How to complete this task:
Your reply should hold every record exactly as given, with no pictures in it.

The input:
####

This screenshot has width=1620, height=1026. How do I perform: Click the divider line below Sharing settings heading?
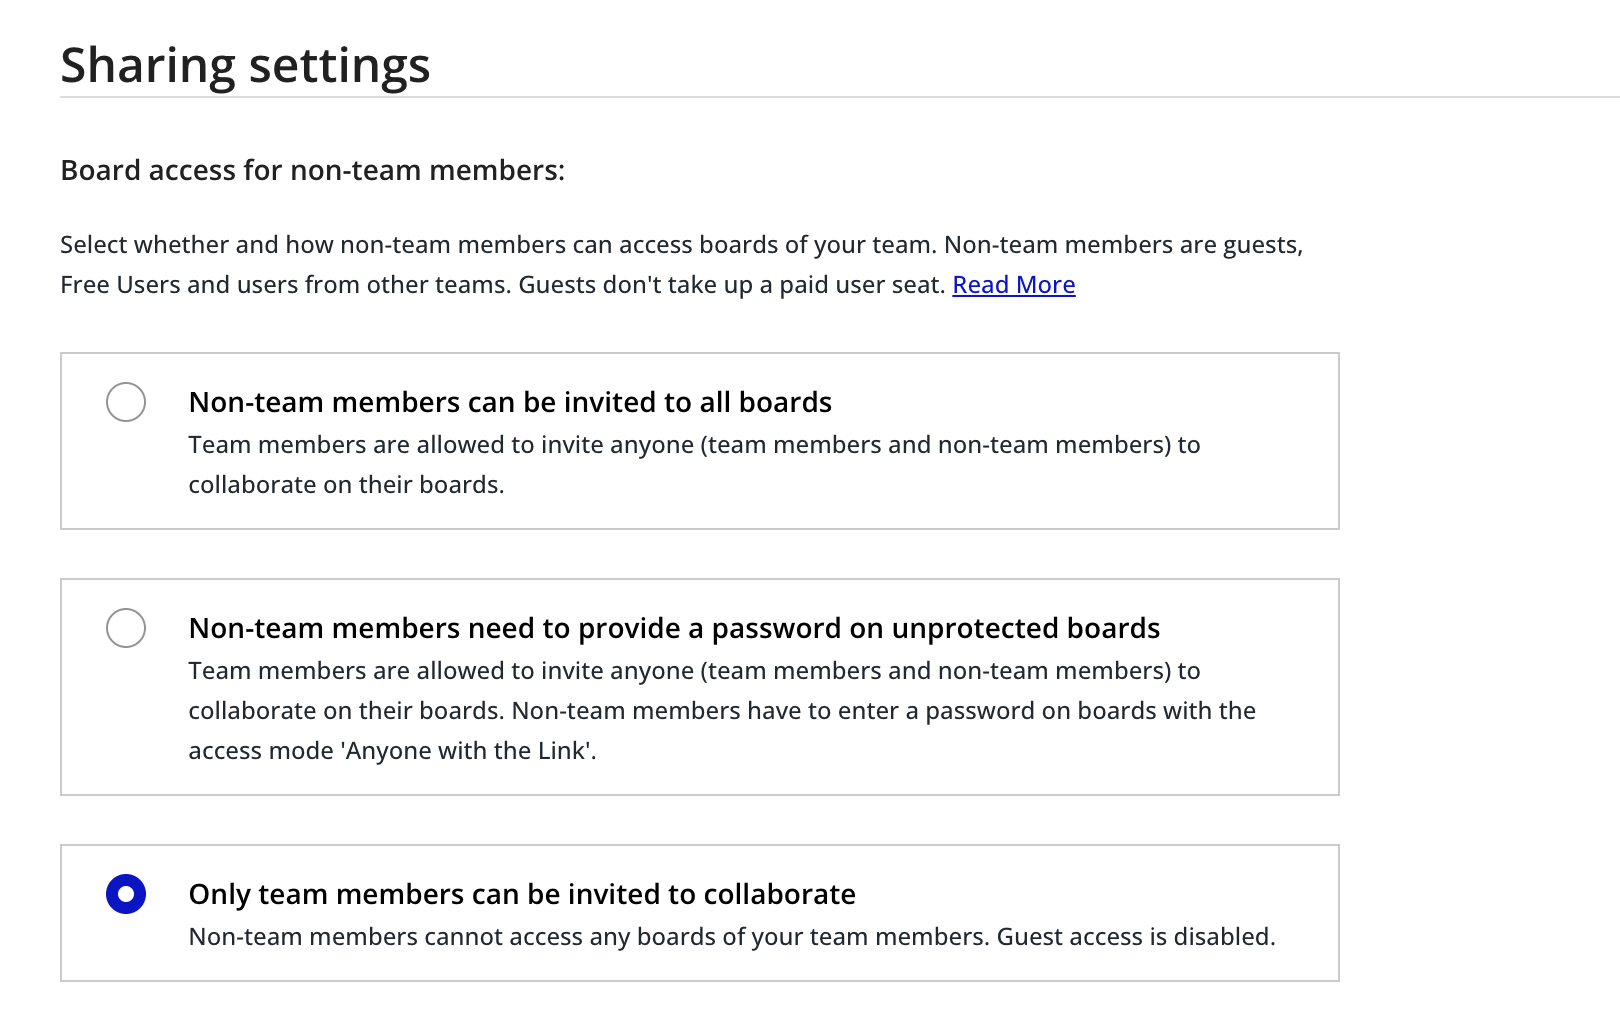point(800,97)
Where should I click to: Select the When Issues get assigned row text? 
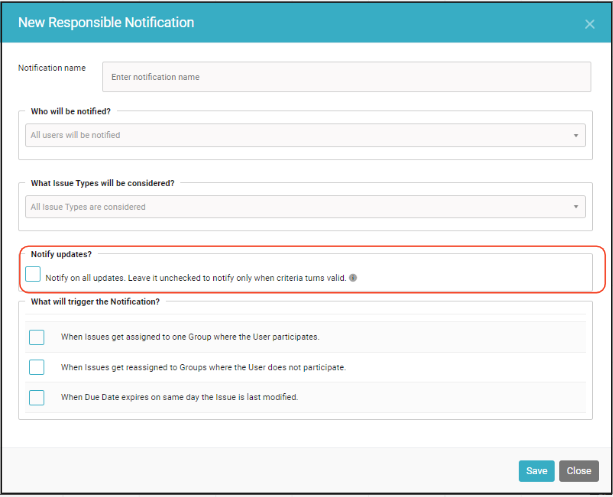tap(190, 337)
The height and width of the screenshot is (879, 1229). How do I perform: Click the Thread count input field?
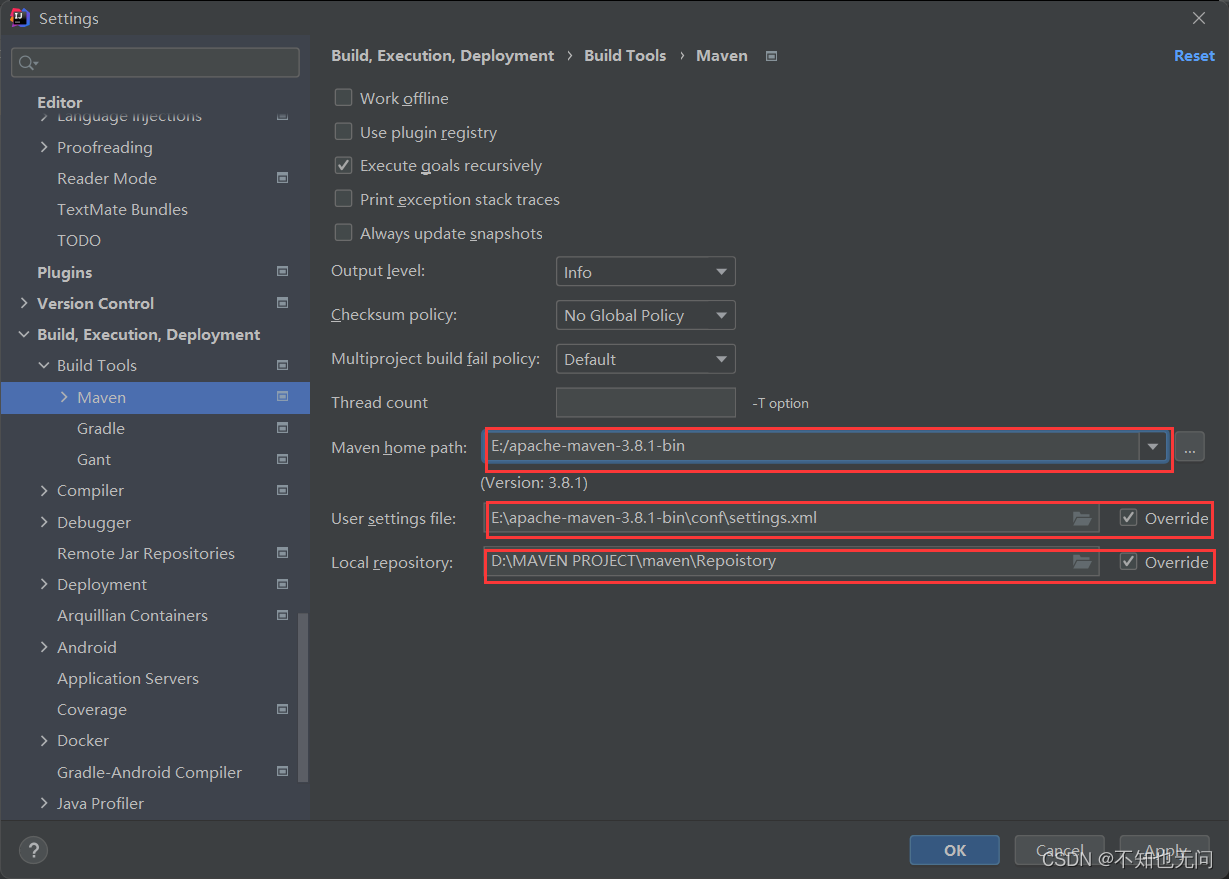point(645,402)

####

Answer to this task:
This screenshot has width=1620, height=1026. How do I perform: Click the divider line below Sharing settings heading?
point(800,97)
Where should I click to: Select the When Issues get assigned row text? 
tap(190, 337)
The height and width of the screenshot is (879, 1229). How do I perform: Click the Thread count input field?
point(645,402)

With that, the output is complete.